▸ **QUESTIONS ON THE MATERIAL**
- 1) In the service tax article, how many services appear on the negative list of services exempted from tax?
- 2) Duplicate the part of the service tax article that begins with the words containing "However, analysts said" and ends with "said economy watchers.".

Govt widens service tax base from today

Govt widens service tax base from today

In a move that may bolster tax revenues and burden the common man simultaneously, the government has decided to tax all services, barring a few in the negative list, at the rate of 12 per cent from Sunday.

The negative list features 38 services exempted from tax. Till now, only 119 services under the positive list were taxed.

The fate of service tax on rail freight and passenger fare is, however, not clear. Railway Minister Mukul Roy, in a letter to Prime Minister Manmohan Singh who currently holds the finance portfolio, asserted that his ministry will not introduce the tax on the stipulated date.

The negative list comprises services offered by the government or local authorities.
Some other services included in the list are related to agriculture sector, trade, transmission and distribution of electricity, primary and vocational education, funeral, burial, mutate services, transportation of the deceased, metered taxis, auto rickshaws, betting, gambling, lottery, entry to amusement parks, transportation of goods or passengers and electricity transmission or distribution by discoms. The government is confident that with expansion of the service tax base, the Central Board of Excise and the Customs can achieve the collection target of Rs 1.24 lakh crore in the current fiscal.

The Centre collected Rs 97,000 crore in service tax during 2011-12. It expects that the switch over to the negative list-based approach will generate higher revenues in view of the extended tax base and increase in service tax levy from 10 per cent to 12 per cent.

The negative list has also been widely appreciated by people who believe that the move will help in smooth introduction of the goods and services tax.

“Taxation of services based on a negative list is clearly a positive development. For this change to be a success, it is fundamental that the government considers views of its citizens and develops a model law that is easy to implement, does not lead to double taxation and is not couched in a dilemma of interpretational concerns,” said Ernst and Young.

However, analysts said the move will fuel another round of inflation and the common man will suffer more than ever before. For example, services rendered by a hospital will now be charged, leading to inflated hospital bills. Similarly, people travelling by bus will have to shell out extra money for service tax.

Besides, if service tax on rail freight is introduced, prices of electricity, steel, cement and real estate will be affected, said economy watchers.

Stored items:
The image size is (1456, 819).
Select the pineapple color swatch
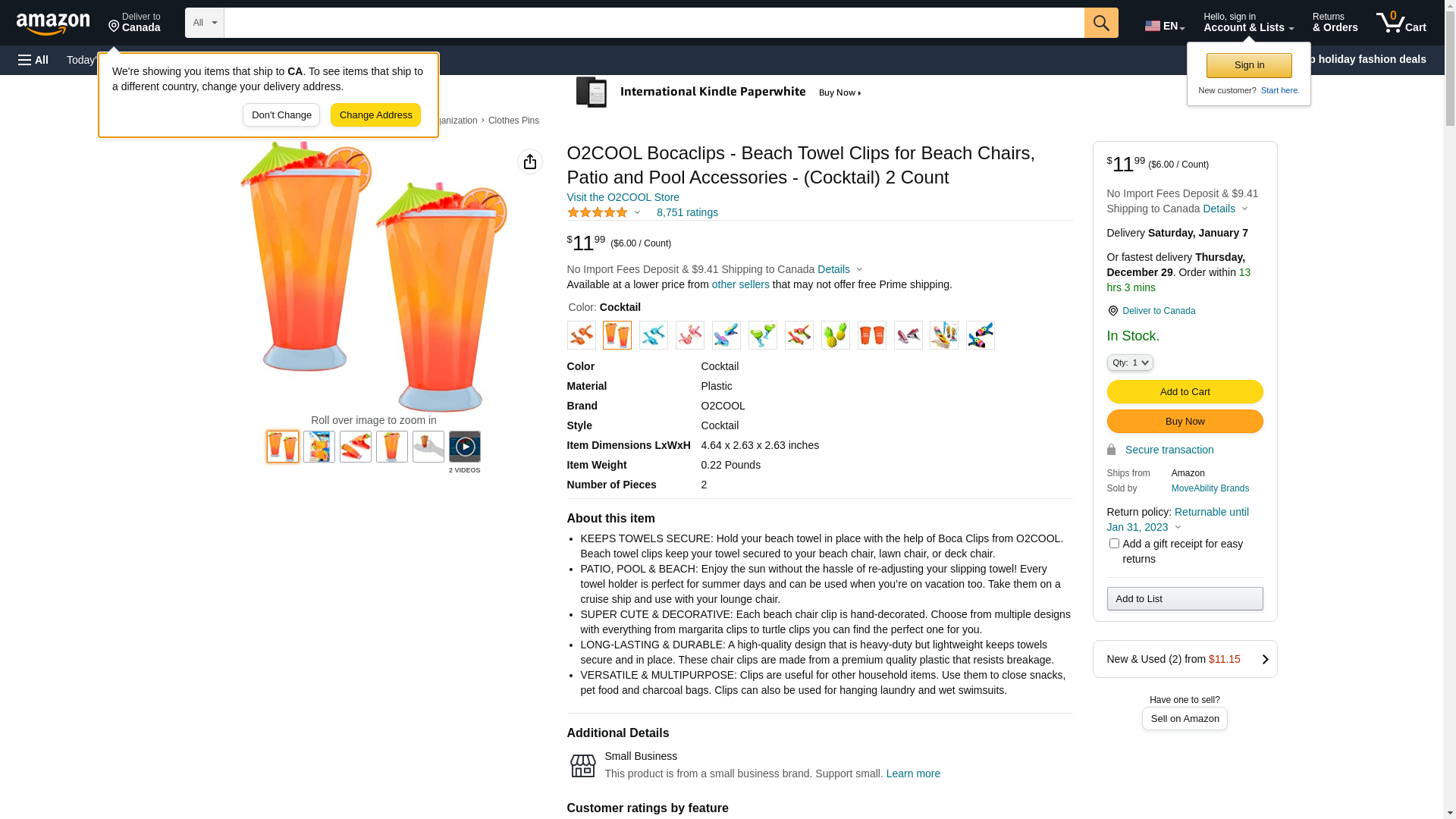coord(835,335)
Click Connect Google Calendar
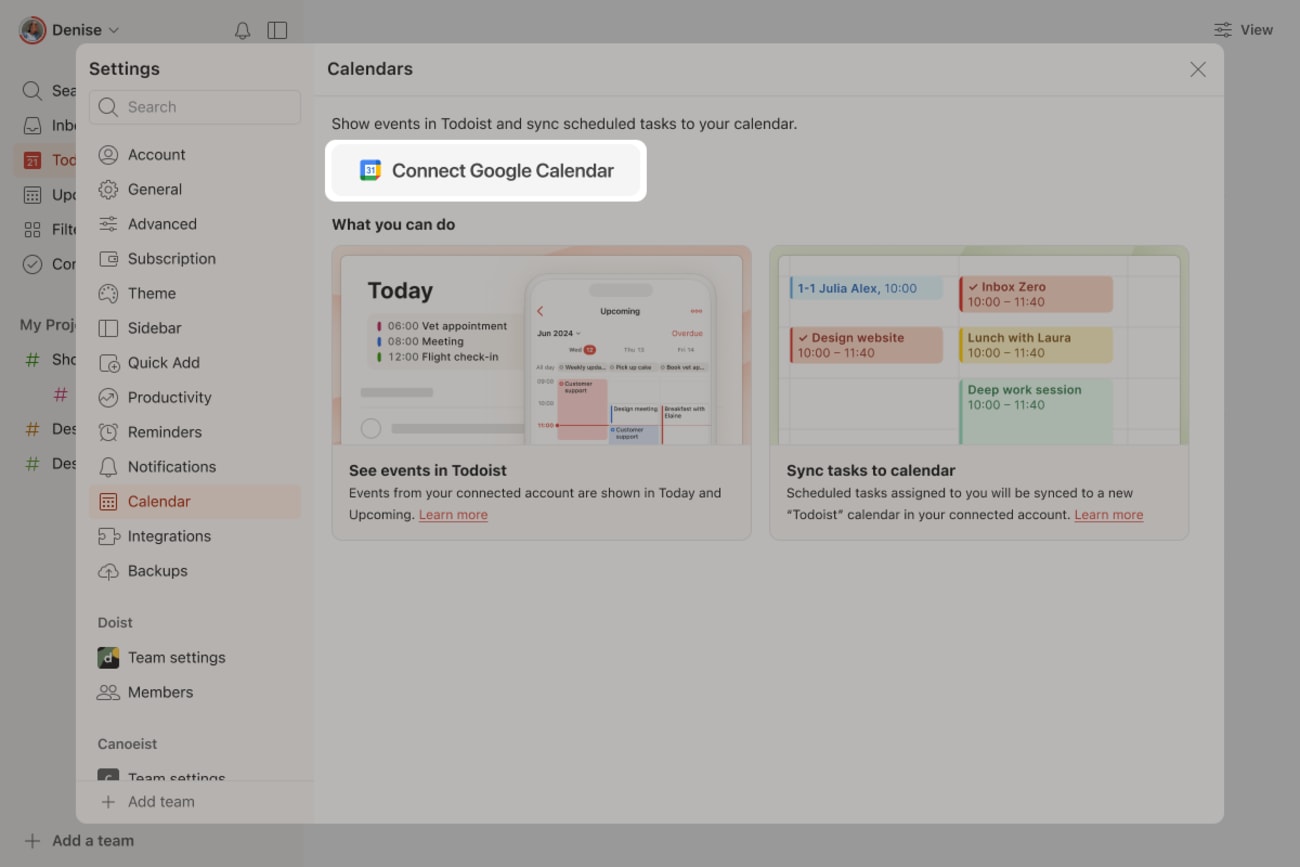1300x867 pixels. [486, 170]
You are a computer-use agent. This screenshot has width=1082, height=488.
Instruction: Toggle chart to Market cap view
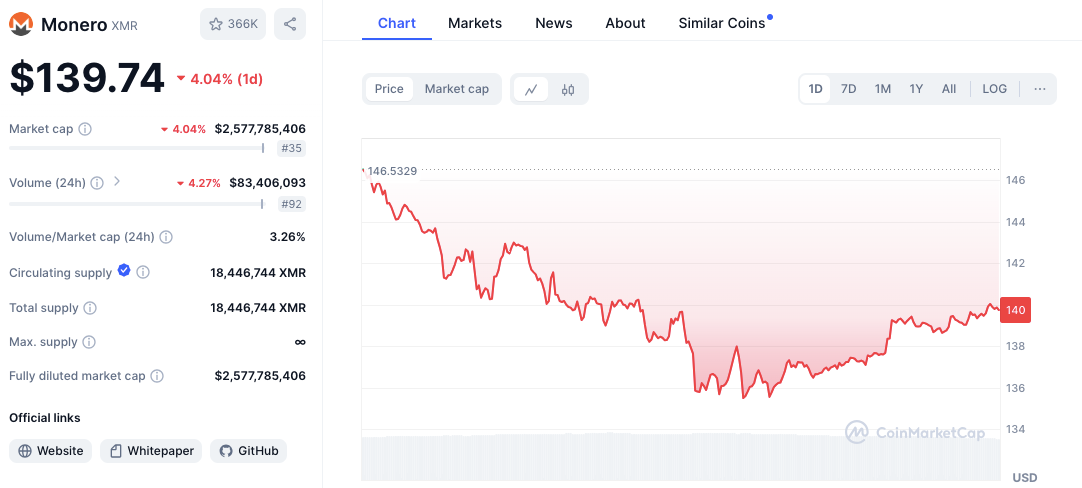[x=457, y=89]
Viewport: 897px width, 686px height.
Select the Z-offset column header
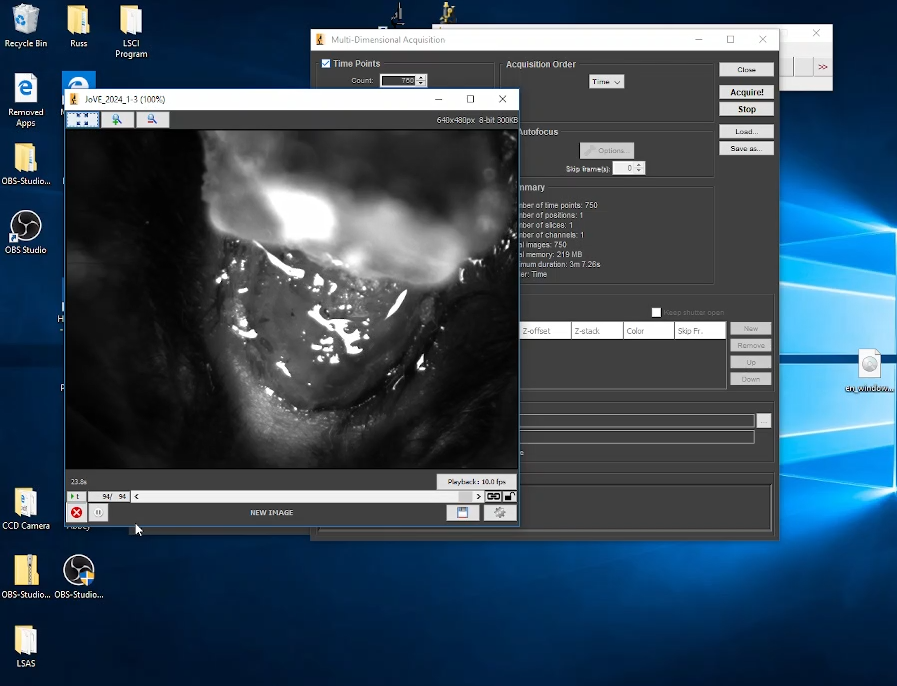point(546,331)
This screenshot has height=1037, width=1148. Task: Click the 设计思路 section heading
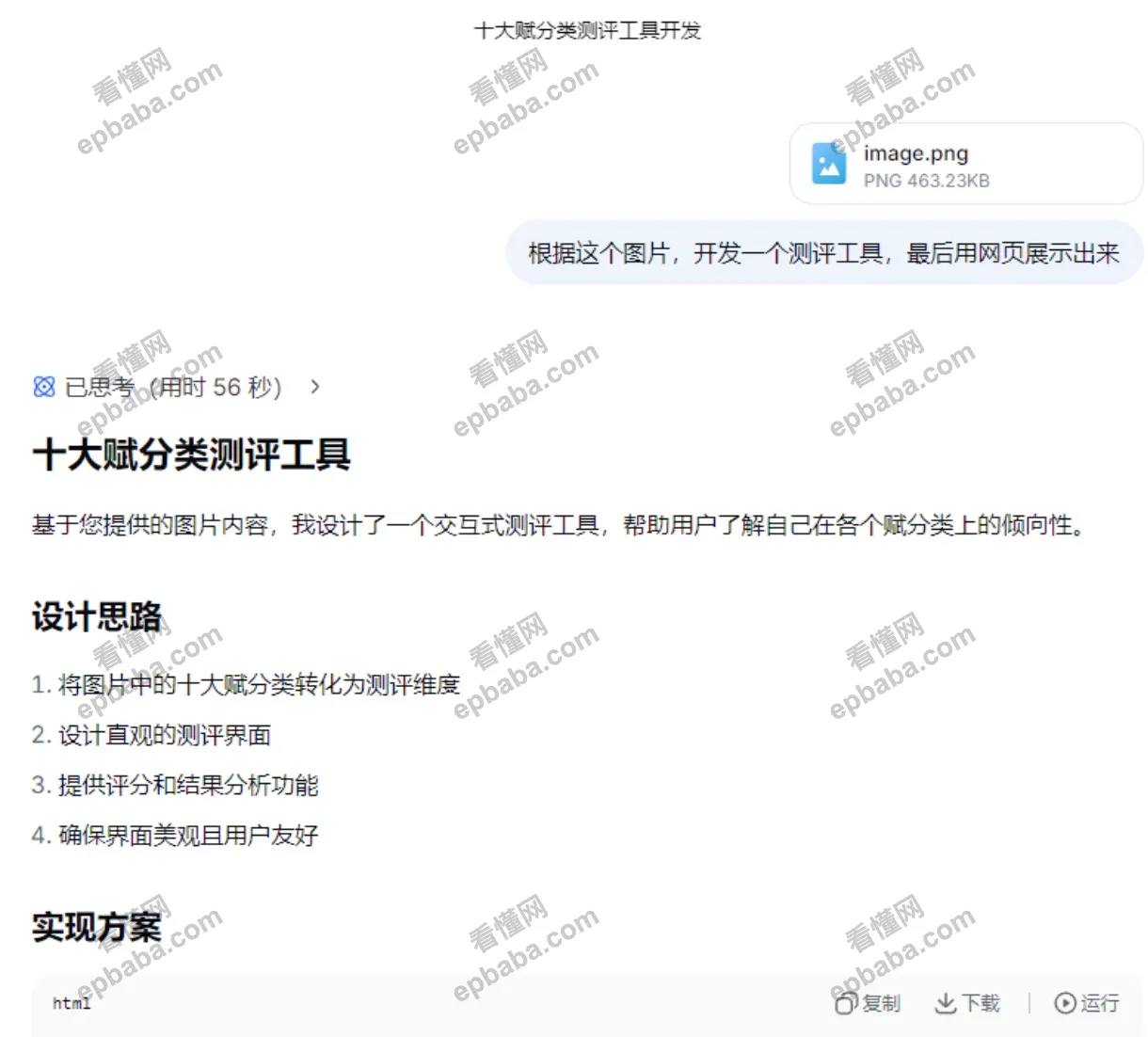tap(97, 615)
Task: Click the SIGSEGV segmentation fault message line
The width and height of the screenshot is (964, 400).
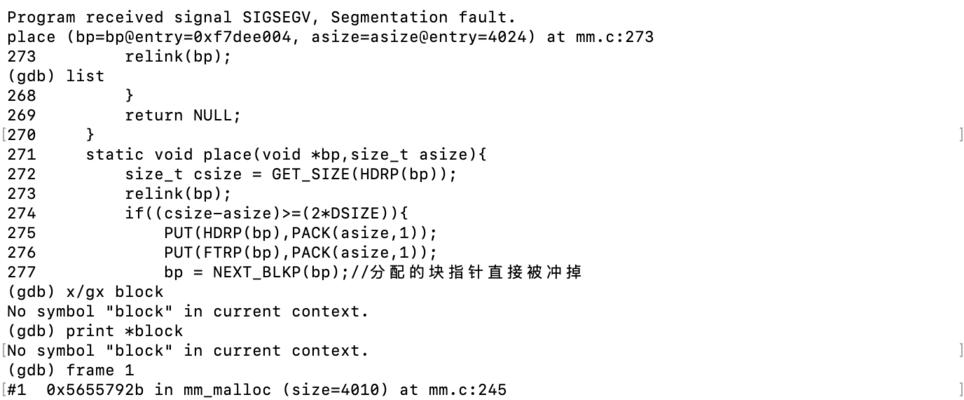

▸ **EXERCISE ANSWERS**
- 1) 38 services.

- 2)
However, analysts said the move will fuel another round of inflation and the common man will suffer more than ever before. For example, services rendered by a hospital will now be charged, leading to inflated hospital bills. Similarly, people travelling by bus will have to shell out extra money for service tax.

Besides, if service tax on rail freight is introduced, prices of electricity, steel, cement and real estate will be affected, said economy watchers.